Ebola infections will treble to 20,000 by November if efforts to tackle the outbreak are not stepped up, the World Health Organization has warned.
A new analysis suggests about 70% of those infected have died, higher than the 50% previously reported.
Trials of experimental drugs are being fast tracked in West Africa.
And more than 160 NHS staff have volunteered for UK efforts to help in the outbreak.
UK staff will be based at a 62 bed treatment centre in Sierra Leone, said chief medical officer for England, Prof Dame Sally Davies.
And she confirmed at a meeting of UK experts in London that the British nurse who survived Ebola, William Pooley, has volunteered to give blood that could help treat patients.
Meanwhile, more information on the spread and likely scale of the epidemic has emerged.
Projections published in The New England Journal of Medicine suggest by early November there will have been nearly 20,000 cases.
A new analysis of confirmed cases suggests death rates are higher than previously reported at about 70% of all cases.
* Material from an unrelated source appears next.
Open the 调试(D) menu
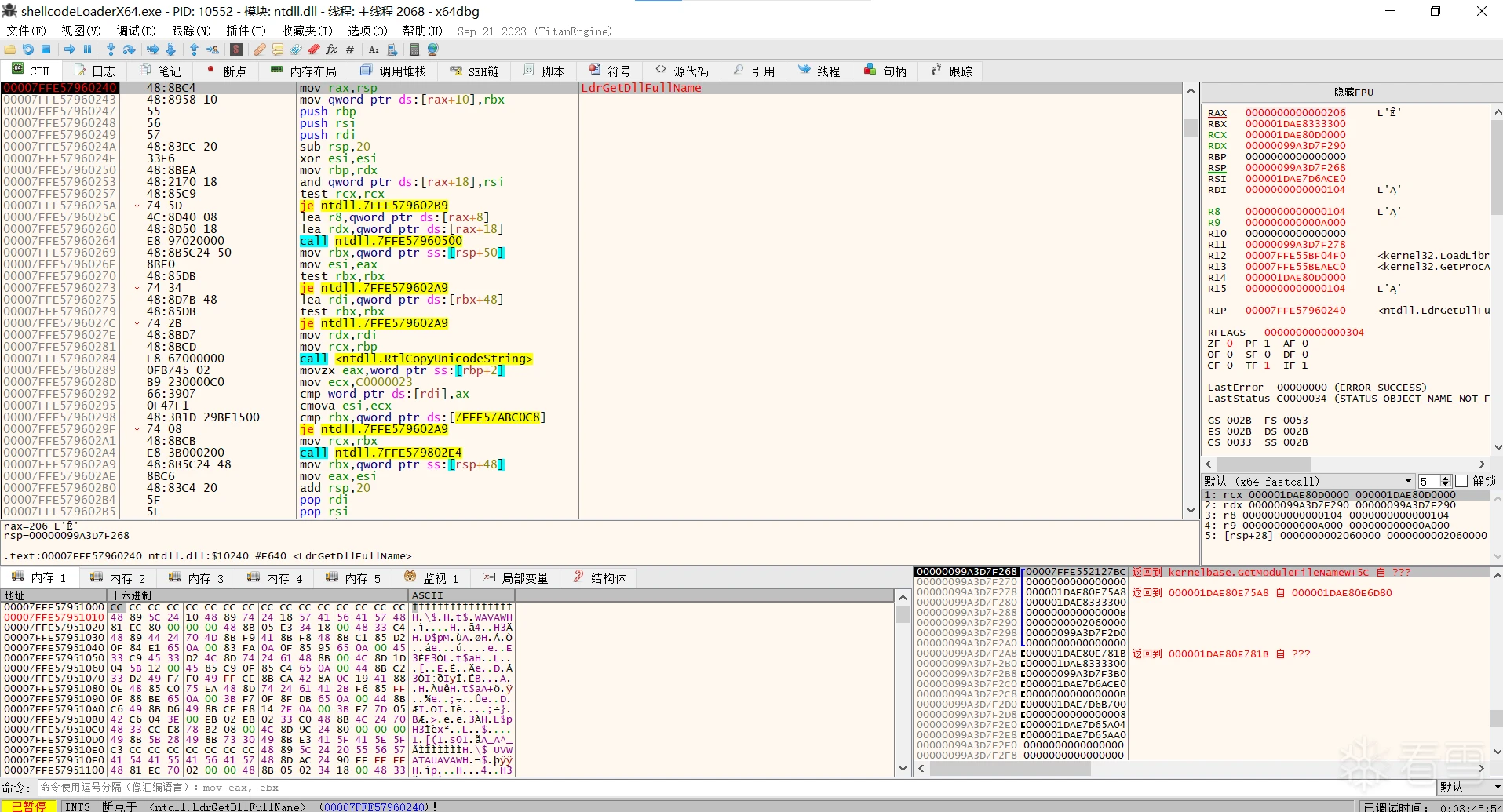The image size is (1503, 812). click(136, 31)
And WHO scientists said numbers were predicted to rise exponentially, raising the possibility that the disease could become endemic [regularly found] in West Africa.
Nearly all of the deaths in the world’s worst Ebola outbreak have been recorded in Guinea, Liberia and Sierra Leone.
Dr Christopher Dye, Director of Strategy for WHO, said projections suggest “unless control measures – including improvements in contract tracing, adequate case isolation, increased quality of care and capacity for clinical management, greater community engagement, and support from international partners – improve quickly, these three countries will soon be reporting thousands of cases and deaths each week”.
Dr Dye, co-author of the study, called for “the most forceful implementation of present control measures and for the rapid development and deployment of new drugs and vaccines”.
It came as The Wellcome Trust charity announced that experimental drugs would be tested in West Africa for the first time.
Several drugs are under development, but they have not been fully tested and most are in very short supply.
They include the drug ZMapp, which has been given to a handful of infected health workers.
Dr Peter Horby, of the Centre for Tropical Medicine and Global Health at the University of Oxford, said the first trials could begin in West Africa as early as November.
“We want to evaluate these carefully, properly, in affected countries in West Africa,” he told the BBC.
“For the next one or two weeks we’ll be doing site assessments and we’ll be working with the WHO on identifying which drugs to prioritise, and then there’ll be a number of steps in setting up the systems – getting ethical approval through the countries and getting community participation and agreement to run the trials.
“Currently our wish is that we would hope to be able to enrol some patients sometime in November – that would be extremely quick by most clinical trial standards.”
Dr Jeremy Farrar, director of the Wellcome Trust, said therapeutics alone were not an answer.
“The answer really is public health interventions,” he said. “But I do think vaccines and drugs are going to play a role.”